Knespal: “There is no doubt margins and profit levels within the printing industry are very tight. Even when overall business continues to improve increased demand for print may not necessarily flow as strong competition between online and print continues. Any added costs, without real productivity offsets, will have some negative employment impact. At this stage it is hard to quantify, particularly as the rise in compulsory employer contribution will be gradual, but rest assured some employers will hold back on employing new staff, or will reduce take home pay, to cover the increased impost.

What are your thoughts on the Resources Super Profit tax?

Tchamkertenian: “While there may be economic arguments to support the tax, the Government perhaps should have just promoted the concept of introducing a Resource Tax and then consulted the affected industries on actual rates and associated arrangements. It should, for instance, have defined what it believes constitute a "super tax" rather than use the term, but be vague on the associated details.

“Given the proceeds of the proposed Resource Tax will be used to fund other measures such as the reduction in the corporate tax rate; increased infrastructure investment in resource states; and the Government’s co-contribution to superannuation for low income earners, it is crucial that a compromise solution is found.

“Definitely there are elements of the proposal such as providing refunds for state based royalties paid by mining companies and providing rebates for exploration related costs that would be beneficial to less profitable resourced based companies.

“When it comes to the great debate that has commenced, the Government tends to have history on its side. A similar tax - the Petroleum Resource Rent Tax - was introduced in the 1980s by the Hawke Government. The 40 per cent Petroleum Resource Rent Tax is in operation today yet it seems not to have deterred new investments in the industry.

“Printing Industries remains hopeful that a workable solution can be found which will allow the resources industry to continue contributing to Australia's economic wellbeing”.

Knespal: “The timing of the employer superannuation increase, mining industry super profit tax and other revenue raising measures could not have come at a worse time. The fragility of global and local markets and general business conditions is such that any added employer costs will have serious repercussions on employment and savings. The proposed Resources Super Profits Tax on the mining industry has already affected the printing industry as it has knocked business, share market and consumer confidence for six!

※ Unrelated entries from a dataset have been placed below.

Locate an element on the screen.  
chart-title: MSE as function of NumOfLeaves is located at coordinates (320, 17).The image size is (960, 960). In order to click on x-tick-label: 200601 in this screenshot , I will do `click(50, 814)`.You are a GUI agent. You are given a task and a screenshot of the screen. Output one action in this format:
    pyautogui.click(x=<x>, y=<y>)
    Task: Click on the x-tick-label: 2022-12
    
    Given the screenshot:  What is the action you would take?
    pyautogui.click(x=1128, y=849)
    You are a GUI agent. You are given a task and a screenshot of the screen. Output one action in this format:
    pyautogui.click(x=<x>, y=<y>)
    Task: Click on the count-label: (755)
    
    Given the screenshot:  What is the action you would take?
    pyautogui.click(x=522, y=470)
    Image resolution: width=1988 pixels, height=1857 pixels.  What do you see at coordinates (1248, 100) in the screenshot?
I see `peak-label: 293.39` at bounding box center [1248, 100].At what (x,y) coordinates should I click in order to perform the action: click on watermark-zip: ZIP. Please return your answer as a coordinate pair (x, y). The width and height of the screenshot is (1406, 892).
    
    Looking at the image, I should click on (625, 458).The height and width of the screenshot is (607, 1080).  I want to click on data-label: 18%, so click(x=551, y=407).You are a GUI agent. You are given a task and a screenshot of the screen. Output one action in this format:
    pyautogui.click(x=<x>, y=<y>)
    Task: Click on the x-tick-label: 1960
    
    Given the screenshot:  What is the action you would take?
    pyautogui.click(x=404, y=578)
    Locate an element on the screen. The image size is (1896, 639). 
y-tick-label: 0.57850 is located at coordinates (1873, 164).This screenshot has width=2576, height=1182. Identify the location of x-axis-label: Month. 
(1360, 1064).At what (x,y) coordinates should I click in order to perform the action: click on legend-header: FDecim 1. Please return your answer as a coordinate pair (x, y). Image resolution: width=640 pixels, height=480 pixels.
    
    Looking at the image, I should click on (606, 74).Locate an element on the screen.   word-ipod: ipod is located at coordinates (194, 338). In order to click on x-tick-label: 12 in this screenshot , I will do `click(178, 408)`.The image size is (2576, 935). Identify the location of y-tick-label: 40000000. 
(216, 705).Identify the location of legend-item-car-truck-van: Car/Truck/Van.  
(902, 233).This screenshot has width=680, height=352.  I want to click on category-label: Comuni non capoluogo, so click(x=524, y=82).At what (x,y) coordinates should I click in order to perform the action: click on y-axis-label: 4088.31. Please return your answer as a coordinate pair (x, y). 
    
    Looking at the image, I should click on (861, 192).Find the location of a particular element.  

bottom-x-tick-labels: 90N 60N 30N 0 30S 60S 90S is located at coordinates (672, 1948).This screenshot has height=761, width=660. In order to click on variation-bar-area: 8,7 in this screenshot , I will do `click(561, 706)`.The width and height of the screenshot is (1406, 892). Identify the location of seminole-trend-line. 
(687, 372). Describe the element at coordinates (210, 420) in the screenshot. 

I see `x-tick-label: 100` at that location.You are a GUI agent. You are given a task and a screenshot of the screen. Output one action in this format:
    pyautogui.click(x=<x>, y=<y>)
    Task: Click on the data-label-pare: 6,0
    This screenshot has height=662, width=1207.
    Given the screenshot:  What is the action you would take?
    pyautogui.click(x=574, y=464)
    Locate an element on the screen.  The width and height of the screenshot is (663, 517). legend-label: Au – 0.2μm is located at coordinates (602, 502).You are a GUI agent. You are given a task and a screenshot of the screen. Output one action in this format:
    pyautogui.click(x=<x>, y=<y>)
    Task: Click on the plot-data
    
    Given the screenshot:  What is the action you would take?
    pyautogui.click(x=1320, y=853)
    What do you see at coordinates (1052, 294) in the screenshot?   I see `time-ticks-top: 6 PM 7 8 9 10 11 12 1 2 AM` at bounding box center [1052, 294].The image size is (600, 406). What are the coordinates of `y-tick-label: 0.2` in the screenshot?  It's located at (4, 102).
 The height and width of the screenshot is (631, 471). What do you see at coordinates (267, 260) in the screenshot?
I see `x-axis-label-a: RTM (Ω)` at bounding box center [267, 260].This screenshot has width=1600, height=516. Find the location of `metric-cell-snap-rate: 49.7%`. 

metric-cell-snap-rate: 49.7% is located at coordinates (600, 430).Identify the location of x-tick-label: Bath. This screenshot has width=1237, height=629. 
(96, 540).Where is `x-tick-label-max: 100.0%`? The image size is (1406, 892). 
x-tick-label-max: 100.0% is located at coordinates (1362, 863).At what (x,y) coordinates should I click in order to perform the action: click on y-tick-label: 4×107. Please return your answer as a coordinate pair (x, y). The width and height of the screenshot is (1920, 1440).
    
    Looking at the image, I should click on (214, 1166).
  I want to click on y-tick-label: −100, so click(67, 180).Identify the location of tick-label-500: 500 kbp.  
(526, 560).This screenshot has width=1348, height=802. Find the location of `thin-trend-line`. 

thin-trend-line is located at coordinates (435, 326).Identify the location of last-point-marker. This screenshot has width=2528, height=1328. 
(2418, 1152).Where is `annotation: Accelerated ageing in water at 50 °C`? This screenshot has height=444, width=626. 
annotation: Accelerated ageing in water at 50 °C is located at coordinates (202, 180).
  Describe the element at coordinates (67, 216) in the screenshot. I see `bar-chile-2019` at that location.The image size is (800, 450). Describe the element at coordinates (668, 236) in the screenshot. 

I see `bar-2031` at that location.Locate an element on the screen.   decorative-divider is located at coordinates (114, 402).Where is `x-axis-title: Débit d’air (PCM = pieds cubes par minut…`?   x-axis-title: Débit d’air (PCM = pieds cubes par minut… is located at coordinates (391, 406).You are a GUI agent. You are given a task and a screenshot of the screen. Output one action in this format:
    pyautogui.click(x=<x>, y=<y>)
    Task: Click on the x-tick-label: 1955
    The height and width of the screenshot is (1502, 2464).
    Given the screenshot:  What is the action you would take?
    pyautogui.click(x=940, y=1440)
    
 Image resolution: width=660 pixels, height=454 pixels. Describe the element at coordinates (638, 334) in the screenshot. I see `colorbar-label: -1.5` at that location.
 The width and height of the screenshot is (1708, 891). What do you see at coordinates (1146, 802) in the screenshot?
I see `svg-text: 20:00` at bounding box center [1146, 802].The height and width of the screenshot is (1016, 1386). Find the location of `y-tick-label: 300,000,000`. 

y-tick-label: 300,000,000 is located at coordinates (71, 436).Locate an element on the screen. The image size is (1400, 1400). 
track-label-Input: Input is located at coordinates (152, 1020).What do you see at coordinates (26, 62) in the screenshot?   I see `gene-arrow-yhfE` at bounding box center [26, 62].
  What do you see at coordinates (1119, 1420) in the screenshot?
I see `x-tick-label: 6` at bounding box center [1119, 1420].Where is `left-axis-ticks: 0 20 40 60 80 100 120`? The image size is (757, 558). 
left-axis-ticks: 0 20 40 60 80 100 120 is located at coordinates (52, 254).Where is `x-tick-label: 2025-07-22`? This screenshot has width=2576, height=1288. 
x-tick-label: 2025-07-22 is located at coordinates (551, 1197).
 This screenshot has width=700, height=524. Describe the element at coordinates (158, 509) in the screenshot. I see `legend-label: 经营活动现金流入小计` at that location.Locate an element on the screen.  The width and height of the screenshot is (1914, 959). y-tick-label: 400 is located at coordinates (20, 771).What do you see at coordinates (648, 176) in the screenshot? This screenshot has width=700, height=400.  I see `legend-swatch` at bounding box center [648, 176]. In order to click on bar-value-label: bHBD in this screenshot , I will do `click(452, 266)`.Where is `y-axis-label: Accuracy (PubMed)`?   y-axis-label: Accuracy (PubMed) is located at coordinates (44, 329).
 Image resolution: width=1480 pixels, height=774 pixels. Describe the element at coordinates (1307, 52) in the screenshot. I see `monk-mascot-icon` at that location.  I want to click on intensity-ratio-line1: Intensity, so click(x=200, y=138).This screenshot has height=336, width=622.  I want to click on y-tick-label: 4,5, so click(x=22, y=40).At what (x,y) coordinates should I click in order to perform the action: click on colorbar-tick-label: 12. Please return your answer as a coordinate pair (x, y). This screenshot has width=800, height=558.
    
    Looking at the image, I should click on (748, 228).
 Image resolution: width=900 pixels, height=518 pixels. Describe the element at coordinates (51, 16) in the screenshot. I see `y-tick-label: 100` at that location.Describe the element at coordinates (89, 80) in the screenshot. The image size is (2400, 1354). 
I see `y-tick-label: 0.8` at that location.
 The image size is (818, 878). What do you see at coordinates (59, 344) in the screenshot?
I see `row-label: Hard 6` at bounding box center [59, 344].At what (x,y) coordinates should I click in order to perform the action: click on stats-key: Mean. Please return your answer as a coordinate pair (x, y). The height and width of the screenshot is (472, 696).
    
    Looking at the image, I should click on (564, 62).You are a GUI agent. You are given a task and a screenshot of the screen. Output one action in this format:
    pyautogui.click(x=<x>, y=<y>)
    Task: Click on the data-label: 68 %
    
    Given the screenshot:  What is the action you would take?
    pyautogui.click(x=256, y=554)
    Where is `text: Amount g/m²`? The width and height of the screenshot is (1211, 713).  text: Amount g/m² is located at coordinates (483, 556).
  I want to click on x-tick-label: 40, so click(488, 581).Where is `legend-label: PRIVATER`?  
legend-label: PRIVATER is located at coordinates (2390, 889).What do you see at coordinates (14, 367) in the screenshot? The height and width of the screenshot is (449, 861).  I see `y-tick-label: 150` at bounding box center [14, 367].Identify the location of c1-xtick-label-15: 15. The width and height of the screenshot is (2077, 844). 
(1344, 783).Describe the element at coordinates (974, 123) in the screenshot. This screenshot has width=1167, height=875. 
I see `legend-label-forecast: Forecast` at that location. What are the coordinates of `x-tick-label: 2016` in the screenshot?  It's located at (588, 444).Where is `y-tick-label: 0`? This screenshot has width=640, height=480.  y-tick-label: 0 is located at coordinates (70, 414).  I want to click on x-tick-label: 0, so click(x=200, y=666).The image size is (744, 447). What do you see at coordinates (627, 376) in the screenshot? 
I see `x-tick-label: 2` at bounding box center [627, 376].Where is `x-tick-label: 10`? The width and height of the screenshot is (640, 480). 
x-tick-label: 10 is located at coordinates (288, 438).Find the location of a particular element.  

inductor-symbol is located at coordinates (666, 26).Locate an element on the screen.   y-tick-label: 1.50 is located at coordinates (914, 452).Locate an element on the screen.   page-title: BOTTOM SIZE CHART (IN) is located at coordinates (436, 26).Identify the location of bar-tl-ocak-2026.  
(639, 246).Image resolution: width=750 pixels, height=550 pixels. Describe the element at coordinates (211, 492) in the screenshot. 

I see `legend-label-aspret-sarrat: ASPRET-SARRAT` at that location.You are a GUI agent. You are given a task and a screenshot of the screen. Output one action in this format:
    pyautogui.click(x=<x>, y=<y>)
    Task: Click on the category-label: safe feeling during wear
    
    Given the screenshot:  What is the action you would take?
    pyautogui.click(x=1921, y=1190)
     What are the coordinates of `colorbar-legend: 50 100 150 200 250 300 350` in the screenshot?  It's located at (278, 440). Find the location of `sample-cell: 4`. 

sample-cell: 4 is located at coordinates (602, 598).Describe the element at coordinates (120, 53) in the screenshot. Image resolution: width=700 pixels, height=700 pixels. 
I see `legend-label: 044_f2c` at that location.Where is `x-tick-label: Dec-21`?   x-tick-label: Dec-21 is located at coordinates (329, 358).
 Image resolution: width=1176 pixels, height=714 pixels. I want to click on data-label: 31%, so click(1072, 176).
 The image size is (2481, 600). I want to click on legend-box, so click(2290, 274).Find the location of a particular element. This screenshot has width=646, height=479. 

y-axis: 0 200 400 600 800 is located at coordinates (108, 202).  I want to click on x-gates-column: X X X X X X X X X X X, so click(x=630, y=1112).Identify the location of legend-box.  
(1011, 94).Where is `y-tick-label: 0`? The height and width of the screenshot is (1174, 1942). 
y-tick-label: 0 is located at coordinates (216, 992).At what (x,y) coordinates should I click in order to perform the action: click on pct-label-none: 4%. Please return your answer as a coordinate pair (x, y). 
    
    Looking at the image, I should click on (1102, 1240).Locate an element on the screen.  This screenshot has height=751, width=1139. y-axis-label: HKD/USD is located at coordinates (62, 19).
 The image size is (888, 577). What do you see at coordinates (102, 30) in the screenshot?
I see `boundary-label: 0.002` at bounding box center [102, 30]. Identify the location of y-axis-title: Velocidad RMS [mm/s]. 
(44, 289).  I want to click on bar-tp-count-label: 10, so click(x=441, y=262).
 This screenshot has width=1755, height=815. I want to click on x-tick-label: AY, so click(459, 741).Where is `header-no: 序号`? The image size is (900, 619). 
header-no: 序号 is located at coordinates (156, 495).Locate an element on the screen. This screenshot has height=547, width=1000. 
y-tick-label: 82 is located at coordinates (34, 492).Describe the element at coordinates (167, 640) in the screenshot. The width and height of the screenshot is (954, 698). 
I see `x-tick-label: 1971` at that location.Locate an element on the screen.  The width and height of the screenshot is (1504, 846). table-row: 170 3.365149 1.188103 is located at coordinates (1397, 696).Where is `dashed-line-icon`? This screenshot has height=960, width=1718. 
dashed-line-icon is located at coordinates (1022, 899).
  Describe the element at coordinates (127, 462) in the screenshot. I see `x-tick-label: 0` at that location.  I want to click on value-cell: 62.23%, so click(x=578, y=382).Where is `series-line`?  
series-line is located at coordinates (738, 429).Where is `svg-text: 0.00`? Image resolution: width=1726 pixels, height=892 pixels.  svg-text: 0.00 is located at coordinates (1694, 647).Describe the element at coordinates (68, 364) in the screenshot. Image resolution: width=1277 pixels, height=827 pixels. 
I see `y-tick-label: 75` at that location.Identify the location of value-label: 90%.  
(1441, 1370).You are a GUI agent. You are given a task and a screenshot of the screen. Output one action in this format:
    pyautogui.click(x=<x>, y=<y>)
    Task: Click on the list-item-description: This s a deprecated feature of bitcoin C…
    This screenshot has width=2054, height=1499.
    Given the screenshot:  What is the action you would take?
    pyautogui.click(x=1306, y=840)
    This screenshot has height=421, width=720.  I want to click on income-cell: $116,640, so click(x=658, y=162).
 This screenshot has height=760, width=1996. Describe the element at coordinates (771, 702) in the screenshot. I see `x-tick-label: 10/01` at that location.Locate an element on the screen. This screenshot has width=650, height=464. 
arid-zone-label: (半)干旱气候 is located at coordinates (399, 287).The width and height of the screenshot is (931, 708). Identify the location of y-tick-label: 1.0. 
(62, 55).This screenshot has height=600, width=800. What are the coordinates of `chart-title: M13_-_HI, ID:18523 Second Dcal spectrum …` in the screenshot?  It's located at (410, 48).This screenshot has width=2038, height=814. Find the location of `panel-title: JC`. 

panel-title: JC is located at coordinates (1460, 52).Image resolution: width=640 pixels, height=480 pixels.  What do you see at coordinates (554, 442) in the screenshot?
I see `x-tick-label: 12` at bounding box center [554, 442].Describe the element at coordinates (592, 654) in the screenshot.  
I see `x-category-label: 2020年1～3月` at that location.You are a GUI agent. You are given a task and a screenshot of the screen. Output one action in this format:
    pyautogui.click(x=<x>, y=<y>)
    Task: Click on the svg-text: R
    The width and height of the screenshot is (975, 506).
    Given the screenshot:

“If the idea takes off of taxing businesses that make higher profits than the Government deems reasonable then it could easily be extended to other ‘lucrative’ industries e.g.; financial, health etc. Indeed why not tax any business that earns a super profit as defined by the whim of Government. While it is easy to target the mining industry it is a dangerous precedent that could be very easily extended. While the printing industry is unlikely to ever be in super profit territory it does rely on the big end of town to be able to afford to spend on print communication.”

Let’s hope the Government has a Plan B because if the Resources Super Profit Tax is defeated by industry and public outrage, or watered down, Australia is going to need to find another way to repay its debt.